## begin Selected passage
Tuesday, October 30, 2007


WILDC.A.T.S #1 – August 1992

Resurrection Day
Credits: Jim Lee (writer, penciler), Brandon Choi (writer), Scott Williams (inker), Michael Heisler (letterer), Joe Rosas (colorist)

Void rescues a homeless dwarf named Jacob Marlowe from a group of thugs. She tells him that he has a great destiny to fulfill, and within two years he is a multi-billionaire. He has assembled a team of super-powered characters called WildC.A.T.S (Spartan, Maul, and Warblade) in order to alter Void’s visions of the future. Helspont, the leader of a villainous group known as the Cabal, has learned of the location of “the third gifted one”, while the mysterious Gnome gives Marlowe the same information in exchange for a future favor. The gifted one is an exotic dancer named “Voodoo”, and she is also being tracked by the mysterious Grifter and Zealot. A member of the Coda (a group of female assassins) and two aliens disguised as humans infiltrate the club where Voodoo dances, and are confronted by Grifter. The WildC.A.T.S soon arrive and rescue Voodoo. Marlowe asks Grifter and Zealot to join him, as the Coda awakens and detonates a bomb inside the club.

Not Approved By The Comics Code Authority
The word “ass” is censored, but “bitch” is not. There’s a reference to wet dreams, and the bulk of the action in this story takes place in a strip club.

There are two trading cards bound in the middle, one of Spartan and one of Voodoo. You learn more about the characters from the cards than from anything in the actual story.

I decided to start with WildC.A.T.S because it has the most obvious connection to the X-Men franchise. Jim Lee began his run on Uncanny X-Men in 1989 (as a fill-in artist who became so popular he was given the book permanently) before moving over to its spinoff X-Men in 1991. By the end of that year, he was plotting both titles while still penciling X-Men. By the summer of 1992, Lee was gone from Marvel and WildC.A.T.S was on the stands. WildC.A.T.S is an amalgam of the X-Men (characters born with super powers), Transformers (two alien groups taking their fight to Earth), and a little G. I. Joe (cool vehicles, lots of military-style acronyms). Combine that with Jim Lee’s art, and this title seemed to have more commercial potential than the rest of Image’s line-up. WildC.A.T.S did go on to have its own CBS cartoon show and action figure line, but neither lasted for very long. Spawn turned out to be the most commercially successful property from the early Image line, but even that success faded by the end of the ‘90s.
## end Selected passage
## begin Input data
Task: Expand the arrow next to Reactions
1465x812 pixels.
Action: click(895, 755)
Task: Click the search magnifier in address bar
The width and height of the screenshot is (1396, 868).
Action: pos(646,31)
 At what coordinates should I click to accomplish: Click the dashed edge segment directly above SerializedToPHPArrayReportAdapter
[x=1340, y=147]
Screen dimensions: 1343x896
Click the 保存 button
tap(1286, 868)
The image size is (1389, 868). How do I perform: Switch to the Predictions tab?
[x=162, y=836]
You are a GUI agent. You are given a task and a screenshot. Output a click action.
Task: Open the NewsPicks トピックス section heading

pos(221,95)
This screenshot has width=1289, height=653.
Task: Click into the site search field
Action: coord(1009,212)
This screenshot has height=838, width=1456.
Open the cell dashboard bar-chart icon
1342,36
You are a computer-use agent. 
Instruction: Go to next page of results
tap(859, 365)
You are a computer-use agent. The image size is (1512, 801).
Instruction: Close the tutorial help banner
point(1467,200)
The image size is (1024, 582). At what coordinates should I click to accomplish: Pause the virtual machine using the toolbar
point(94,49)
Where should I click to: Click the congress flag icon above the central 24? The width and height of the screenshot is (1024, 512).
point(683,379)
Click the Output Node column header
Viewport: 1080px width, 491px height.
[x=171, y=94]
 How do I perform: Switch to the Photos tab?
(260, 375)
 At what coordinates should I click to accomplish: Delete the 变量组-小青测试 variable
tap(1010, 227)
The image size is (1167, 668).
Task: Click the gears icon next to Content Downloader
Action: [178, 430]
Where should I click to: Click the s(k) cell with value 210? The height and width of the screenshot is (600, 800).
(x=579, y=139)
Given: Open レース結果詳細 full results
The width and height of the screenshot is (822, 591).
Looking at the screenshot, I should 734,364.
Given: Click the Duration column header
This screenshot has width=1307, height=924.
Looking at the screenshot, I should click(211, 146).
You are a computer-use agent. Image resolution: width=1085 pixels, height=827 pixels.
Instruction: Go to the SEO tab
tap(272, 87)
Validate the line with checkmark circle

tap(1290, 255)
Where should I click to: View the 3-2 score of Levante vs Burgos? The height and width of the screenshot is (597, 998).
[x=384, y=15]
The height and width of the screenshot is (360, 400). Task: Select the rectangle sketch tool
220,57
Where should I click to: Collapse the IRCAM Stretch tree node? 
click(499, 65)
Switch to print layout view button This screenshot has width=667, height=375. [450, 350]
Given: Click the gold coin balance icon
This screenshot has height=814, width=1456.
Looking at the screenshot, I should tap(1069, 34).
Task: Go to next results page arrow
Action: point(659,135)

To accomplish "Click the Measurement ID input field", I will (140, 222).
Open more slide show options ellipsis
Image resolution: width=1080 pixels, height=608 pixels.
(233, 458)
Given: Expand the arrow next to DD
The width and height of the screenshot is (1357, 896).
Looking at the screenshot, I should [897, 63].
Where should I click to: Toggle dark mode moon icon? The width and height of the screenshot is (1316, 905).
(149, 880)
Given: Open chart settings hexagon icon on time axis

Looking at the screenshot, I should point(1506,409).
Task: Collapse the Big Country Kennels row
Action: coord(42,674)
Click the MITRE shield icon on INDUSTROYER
## end Input data
> _Task set_
a - Reproduce the stretch of the WildC.A.T.S #1 review from "WILDC.A.T.S #1 –" through "Joe Rosas (colorist)", word for word.
b - In the rows, rewrite the stretch from the line that contains "At what coordinates should I click to accomplish: Delete" through the line that contains "(x=579, y=139)", putting "setting" in place of "variable" and keeping everything else the same. Give only those lines.

> _Answers provided_
a -
WILDC.A.T.S #1 – August 1992

Resurrection Day
Credits: Jim Lee (writer, penciler), Brandon Choi (writer), Scott Williams (inker), Michael Heisler (letterer), Joe Rosas (colorist)

b -
 At what coordinates should I click to accomplish: Delete the 变量组-小青测试 setting
tap(1010, 227)
The image size is (1167, 668).
Task: Click the gears icon next to Content Downloader
Action: [178, 430]
Where should I click to: Click the s(k) cell with value 210? The height and width of the screenshot is (600, 800).
(x=579, y=139)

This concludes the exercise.